How to complete this task:
Retype exactly the stretch of lines that begins at the line containing "日本の古本屋 (567, 1034)" and ends at the last line of the data, with no other lines.

------------------------------------------------

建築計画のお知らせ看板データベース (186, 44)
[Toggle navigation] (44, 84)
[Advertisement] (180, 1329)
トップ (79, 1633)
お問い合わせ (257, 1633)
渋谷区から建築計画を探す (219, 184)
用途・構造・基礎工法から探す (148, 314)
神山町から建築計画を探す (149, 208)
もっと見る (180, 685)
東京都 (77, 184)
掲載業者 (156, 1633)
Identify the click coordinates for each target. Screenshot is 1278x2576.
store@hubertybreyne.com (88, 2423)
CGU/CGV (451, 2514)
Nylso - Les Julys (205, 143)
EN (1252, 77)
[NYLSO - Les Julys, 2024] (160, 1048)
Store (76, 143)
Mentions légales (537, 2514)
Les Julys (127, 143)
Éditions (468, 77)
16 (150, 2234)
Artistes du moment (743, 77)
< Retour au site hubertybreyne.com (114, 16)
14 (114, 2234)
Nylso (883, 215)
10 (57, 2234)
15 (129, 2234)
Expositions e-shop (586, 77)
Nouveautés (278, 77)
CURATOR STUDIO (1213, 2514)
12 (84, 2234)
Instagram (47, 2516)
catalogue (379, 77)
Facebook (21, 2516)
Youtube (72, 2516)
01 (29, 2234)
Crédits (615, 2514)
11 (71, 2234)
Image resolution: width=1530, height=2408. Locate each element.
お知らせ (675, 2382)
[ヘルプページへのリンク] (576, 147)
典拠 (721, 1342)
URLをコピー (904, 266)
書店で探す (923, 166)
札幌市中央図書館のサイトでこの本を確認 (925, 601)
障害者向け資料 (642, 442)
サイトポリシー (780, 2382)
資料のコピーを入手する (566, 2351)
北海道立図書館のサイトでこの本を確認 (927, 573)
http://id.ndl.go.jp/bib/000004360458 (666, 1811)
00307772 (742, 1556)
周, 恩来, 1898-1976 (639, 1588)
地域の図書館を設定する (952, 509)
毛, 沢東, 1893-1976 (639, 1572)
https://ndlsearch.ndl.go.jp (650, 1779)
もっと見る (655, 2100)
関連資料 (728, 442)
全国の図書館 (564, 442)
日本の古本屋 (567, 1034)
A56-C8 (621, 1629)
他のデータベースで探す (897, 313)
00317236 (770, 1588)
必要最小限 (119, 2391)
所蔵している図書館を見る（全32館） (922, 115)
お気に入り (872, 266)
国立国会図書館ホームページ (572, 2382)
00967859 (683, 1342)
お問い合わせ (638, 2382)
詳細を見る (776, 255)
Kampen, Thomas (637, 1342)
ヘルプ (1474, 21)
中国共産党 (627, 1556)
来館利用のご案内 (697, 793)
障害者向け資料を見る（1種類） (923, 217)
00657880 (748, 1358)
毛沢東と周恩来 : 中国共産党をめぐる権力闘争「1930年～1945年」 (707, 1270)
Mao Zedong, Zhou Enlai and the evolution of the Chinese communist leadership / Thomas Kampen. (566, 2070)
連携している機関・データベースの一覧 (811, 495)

------------------------------------------------

Problem solution:
日本の古本屋 (567, 1034)
A56-C8 (621, 1629)
他のデータベースで探す (897, 313)
00317236 (770, 1588)
必要最小限 (119, 2391)
所蔵している図書館を見る（全32館） (922, 115)
お気に入り (872, 266)
国立国会図書館ホームページ (572, 2382)
00967859 (683, 1342)
お問い合わせ (638, 2382)
詳細を見る (776, 255)
Kampen, Thomas (637, 1342)
ヘルプ (1474, 21)
中国共産党 (627, 1556)
来館利用のご案内 (697, 793)
障害者向け資料を見る（1種類） (923, 217)
00657880 (748, 1358)
毛沢東と周恩来 : 中国共産党をめぐる権力闘争「1930年～1945年」 (707, 1270)
Mao Zedong, Zhou Enlai and the evolution of the Chinese communist leadership / Thomas Kampen. (566, 2070)
連携している機関・データベースの一覧 (811, 495)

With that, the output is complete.